Instructions for the task >> Give the number of lines in the data that hold the word "computer", and nothing else.

Recorded data
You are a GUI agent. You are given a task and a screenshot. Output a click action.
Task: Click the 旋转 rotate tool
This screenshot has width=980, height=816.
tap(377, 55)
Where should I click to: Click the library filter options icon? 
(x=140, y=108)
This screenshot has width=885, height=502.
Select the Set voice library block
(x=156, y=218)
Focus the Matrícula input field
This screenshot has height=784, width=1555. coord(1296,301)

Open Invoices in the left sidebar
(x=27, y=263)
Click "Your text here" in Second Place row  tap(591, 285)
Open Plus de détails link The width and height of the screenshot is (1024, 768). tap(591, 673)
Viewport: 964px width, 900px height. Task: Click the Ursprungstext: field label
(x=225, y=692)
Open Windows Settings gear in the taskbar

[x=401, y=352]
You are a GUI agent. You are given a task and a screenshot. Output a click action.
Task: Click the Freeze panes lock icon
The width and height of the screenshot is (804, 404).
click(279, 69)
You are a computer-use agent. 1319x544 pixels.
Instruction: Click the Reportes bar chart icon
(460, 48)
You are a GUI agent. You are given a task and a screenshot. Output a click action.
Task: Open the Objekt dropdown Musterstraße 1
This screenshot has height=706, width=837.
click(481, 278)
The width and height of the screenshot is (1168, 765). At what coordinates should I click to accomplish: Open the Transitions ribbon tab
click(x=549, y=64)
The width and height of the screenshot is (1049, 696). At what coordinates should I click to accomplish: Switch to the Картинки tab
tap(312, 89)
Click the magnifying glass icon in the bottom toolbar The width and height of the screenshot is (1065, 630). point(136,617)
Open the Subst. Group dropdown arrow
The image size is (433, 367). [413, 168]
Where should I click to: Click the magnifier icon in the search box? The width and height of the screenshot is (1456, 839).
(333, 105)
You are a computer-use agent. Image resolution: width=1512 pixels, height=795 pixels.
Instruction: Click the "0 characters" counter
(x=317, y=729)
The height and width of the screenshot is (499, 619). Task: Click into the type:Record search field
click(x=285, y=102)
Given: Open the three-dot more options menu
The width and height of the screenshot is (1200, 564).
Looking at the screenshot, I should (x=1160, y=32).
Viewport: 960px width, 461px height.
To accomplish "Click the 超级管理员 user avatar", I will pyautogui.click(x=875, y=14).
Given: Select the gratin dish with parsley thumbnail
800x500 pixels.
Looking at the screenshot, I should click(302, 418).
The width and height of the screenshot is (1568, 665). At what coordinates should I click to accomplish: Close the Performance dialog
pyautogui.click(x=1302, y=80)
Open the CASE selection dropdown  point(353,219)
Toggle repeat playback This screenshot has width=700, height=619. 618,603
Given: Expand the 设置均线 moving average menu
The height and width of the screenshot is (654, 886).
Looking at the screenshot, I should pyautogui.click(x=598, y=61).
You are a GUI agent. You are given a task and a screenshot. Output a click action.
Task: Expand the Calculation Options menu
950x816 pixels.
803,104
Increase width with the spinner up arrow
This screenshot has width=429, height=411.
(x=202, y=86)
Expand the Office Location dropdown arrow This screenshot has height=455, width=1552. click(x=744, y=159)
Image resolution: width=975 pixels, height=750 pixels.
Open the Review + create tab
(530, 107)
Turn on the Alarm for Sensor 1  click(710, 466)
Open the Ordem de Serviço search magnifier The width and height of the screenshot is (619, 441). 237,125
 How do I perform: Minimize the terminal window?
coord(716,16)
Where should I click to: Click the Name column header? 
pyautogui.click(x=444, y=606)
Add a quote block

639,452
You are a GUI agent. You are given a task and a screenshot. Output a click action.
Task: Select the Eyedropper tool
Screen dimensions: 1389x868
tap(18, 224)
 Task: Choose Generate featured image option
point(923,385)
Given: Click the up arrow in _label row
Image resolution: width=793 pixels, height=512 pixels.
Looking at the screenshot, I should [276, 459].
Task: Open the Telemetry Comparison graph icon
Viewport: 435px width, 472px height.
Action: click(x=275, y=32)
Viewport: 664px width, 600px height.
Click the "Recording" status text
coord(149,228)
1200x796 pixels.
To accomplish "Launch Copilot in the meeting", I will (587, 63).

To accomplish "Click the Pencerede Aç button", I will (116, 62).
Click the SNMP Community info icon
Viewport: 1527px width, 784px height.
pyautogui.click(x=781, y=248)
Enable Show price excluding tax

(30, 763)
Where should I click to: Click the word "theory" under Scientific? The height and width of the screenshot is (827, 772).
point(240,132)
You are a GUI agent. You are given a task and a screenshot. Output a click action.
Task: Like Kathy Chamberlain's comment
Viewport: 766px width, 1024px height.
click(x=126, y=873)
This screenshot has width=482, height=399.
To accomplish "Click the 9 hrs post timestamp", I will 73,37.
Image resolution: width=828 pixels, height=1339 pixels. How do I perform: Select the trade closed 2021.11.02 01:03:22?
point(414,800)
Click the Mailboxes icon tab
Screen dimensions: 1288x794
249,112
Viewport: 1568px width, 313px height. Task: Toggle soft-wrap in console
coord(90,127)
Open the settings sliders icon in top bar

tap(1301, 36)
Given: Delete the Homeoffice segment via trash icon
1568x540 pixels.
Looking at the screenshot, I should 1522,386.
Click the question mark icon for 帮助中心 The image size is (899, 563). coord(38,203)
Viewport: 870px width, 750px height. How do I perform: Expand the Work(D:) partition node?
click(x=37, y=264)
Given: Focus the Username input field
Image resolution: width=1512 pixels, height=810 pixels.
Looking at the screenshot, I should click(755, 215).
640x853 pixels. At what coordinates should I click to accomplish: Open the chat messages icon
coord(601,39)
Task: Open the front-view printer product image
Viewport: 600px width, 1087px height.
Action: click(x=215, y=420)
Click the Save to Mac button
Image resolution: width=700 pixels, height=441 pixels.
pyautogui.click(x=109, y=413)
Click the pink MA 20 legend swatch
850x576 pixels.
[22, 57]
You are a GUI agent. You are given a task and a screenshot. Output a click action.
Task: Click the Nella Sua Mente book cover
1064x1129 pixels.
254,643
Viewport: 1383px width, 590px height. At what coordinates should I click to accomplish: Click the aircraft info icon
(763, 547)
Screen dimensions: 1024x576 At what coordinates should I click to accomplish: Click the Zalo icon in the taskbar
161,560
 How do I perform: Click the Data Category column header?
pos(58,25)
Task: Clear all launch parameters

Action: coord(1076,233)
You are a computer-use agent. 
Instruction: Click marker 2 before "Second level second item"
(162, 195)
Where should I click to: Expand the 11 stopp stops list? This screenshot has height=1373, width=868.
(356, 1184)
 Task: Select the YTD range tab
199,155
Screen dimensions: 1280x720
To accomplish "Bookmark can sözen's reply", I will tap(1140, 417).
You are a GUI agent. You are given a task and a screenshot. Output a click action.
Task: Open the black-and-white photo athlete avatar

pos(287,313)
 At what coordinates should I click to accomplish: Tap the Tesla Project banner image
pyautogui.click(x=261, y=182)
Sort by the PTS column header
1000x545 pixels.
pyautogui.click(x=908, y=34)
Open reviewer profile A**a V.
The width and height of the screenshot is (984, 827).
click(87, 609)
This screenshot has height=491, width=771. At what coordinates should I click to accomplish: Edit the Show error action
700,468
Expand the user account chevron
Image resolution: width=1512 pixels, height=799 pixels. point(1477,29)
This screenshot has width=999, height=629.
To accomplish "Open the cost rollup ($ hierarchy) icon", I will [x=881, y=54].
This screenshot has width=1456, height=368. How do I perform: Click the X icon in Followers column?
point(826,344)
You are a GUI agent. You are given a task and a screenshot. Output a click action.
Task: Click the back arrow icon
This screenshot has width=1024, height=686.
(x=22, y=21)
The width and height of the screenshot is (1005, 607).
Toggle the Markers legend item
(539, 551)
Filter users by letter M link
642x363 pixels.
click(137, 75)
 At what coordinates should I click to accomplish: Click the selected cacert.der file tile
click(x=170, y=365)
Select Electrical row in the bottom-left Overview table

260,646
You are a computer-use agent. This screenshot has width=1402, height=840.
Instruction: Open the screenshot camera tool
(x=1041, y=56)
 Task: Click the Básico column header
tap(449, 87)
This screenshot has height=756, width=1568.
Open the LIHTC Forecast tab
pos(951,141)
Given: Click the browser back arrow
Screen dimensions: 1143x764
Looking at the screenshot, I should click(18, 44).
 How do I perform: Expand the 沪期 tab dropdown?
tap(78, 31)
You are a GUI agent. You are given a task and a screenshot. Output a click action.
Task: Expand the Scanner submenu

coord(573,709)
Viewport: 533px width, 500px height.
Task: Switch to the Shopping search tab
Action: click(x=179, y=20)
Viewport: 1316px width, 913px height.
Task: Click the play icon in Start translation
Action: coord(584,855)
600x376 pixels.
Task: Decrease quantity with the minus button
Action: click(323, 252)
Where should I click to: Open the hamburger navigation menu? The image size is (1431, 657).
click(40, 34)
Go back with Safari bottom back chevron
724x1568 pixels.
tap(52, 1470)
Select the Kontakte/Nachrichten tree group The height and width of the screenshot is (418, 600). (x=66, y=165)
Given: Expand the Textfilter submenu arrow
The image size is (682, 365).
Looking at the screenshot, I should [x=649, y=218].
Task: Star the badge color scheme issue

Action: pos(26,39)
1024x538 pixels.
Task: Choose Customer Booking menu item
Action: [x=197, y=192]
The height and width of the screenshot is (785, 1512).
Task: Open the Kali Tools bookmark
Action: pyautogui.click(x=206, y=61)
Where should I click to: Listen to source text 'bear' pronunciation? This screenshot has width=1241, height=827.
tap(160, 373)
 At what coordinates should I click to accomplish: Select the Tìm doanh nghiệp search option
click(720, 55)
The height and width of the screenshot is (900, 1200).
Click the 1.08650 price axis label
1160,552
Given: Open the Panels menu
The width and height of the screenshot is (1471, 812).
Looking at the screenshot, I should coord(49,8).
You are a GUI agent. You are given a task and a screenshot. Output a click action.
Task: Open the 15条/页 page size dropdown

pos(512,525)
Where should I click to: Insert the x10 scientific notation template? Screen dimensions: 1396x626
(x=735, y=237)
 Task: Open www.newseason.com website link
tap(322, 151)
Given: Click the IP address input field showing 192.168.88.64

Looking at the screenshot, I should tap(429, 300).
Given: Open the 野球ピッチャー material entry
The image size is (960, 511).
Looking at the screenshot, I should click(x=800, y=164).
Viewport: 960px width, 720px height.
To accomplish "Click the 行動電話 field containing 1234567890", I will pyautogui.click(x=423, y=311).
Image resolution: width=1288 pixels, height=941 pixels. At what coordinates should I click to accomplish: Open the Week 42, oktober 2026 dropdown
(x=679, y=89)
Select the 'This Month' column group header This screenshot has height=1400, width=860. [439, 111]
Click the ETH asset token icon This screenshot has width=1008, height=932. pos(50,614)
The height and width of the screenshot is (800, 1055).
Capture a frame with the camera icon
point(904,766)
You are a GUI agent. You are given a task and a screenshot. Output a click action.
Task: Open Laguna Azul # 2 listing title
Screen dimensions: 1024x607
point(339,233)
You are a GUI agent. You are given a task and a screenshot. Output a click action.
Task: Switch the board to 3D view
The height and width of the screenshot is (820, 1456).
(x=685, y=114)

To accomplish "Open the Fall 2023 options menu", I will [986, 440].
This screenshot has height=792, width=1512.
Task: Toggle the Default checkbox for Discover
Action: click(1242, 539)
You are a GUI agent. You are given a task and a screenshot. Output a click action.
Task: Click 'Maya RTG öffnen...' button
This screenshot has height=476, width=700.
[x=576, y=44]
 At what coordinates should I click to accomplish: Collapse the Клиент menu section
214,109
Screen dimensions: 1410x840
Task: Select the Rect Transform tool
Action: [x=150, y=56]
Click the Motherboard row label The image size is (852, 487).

Answer to the exercise >> 4